Exercise directions →
Reproduce the review excerpt about Naylor's novel word for word, in full.

Document →
* * * * * * * * *

In tackling these major themes, Naylor also elegantly delves into social issues from the often-fragile bonds of marriage, to the separation of college-educated black women from their counterparts, to the line between “acting white” and “acting black,” among other themes:

“He would have found the comments that he was trying to be white totally bizarre. Being white was the furthest thing from his mind, since he spent every waking moment trying to be no color at all.”

I’ll admit that the writing style vexed me at times, usually at a crescendo of activity near the end of a chapter. My one note of criticism here is that it read as if Naylor was trying too hard to be lyrical, and it didn’t flow effortlessly. In fact, those moments in the novel often read as disjointed and convoluted, and I had to reread several of those passages for comprehension.

* * * * * * * * *

Entries shown →
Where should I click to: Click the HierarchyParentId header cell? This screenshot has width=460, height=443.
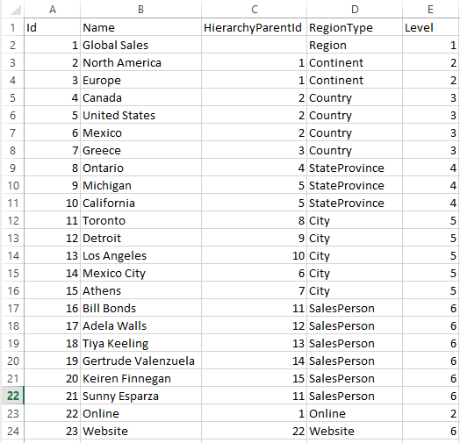pos(254,27)
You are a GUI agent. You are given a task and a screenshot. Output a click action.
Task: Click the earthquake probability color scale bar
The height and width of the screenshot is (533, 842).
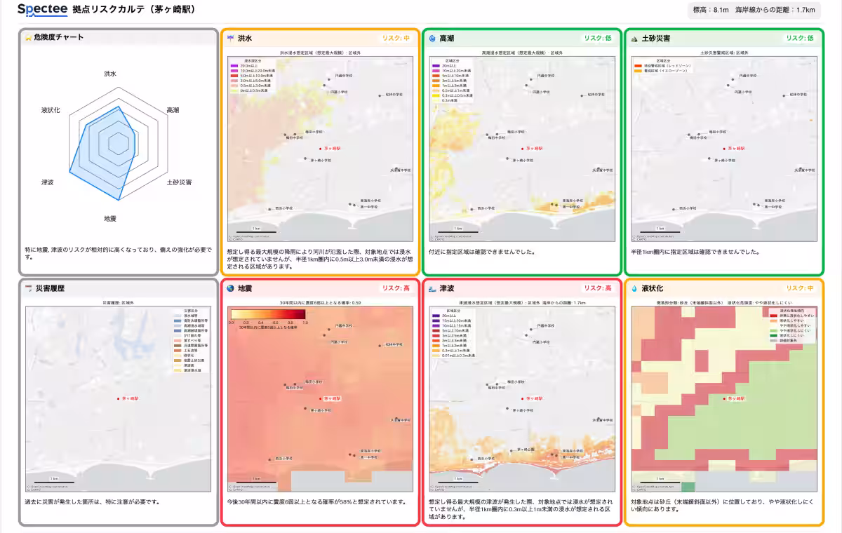click(x=268, y=314)
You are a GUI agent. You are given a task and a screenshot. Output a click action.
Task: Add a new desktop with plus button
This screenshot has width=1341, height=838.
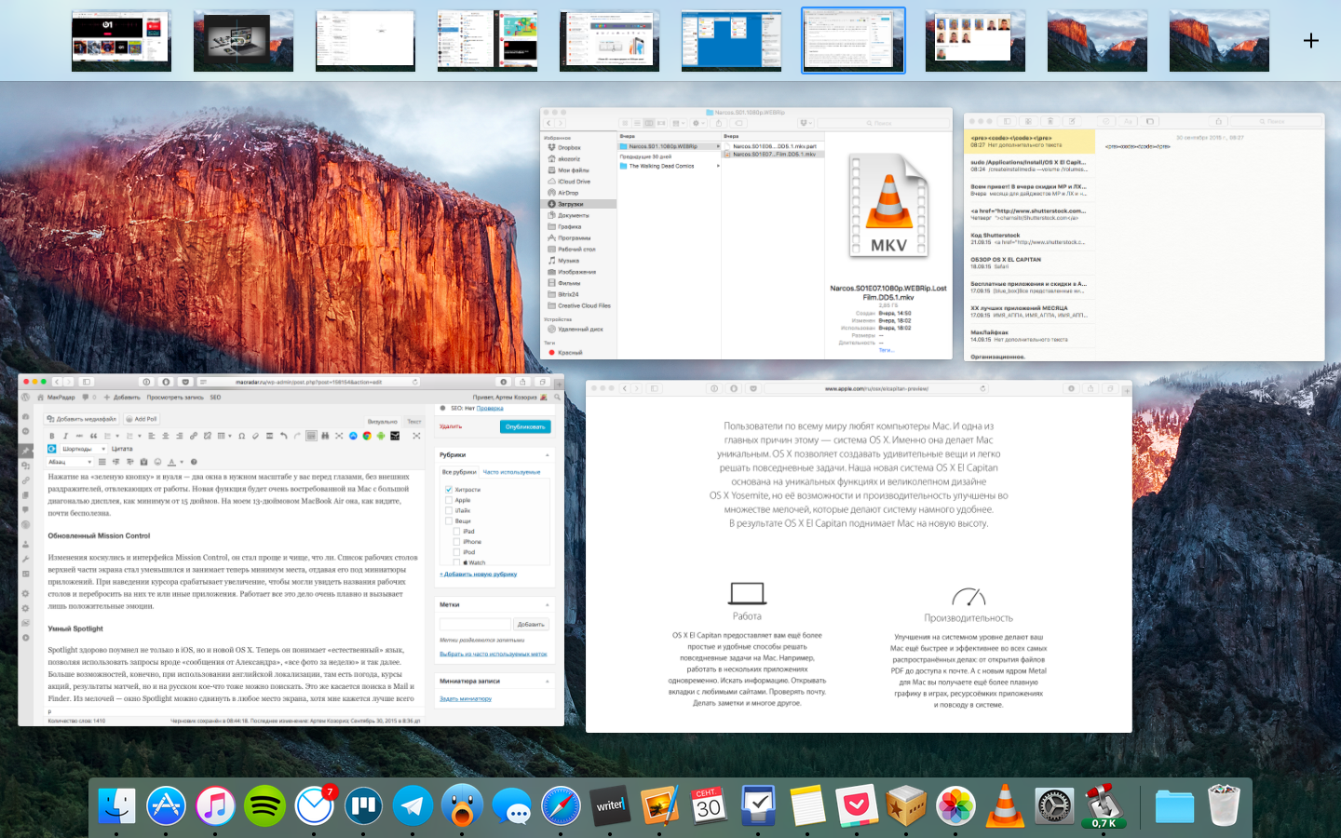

* * * * * * * * *

In response →
In tackling these major themes, Naylor also elegantly delves into social issues from the often-fragile bonds of marriage, to the separation of college-educated black women from their counterparts, to the line between “acting white” and “acting black,” among other themes:

“He would have found the comments that he was trying to be white totally bizarre. Being white was the furthest thing from his mind, since he spent every waking moment trying to be no color at all.”

I’ll admit that the writing style vexed me at times, usually at a crescendo of activity near the end of a chapter. My one note of criticism here is that it read as if Naylor was trying too hard to be lyrical, and it didn’t flow effortlessly. In fact, those moments in the novel often read as disjointed and convoluted, and I had to reread several of those passages for comprehension.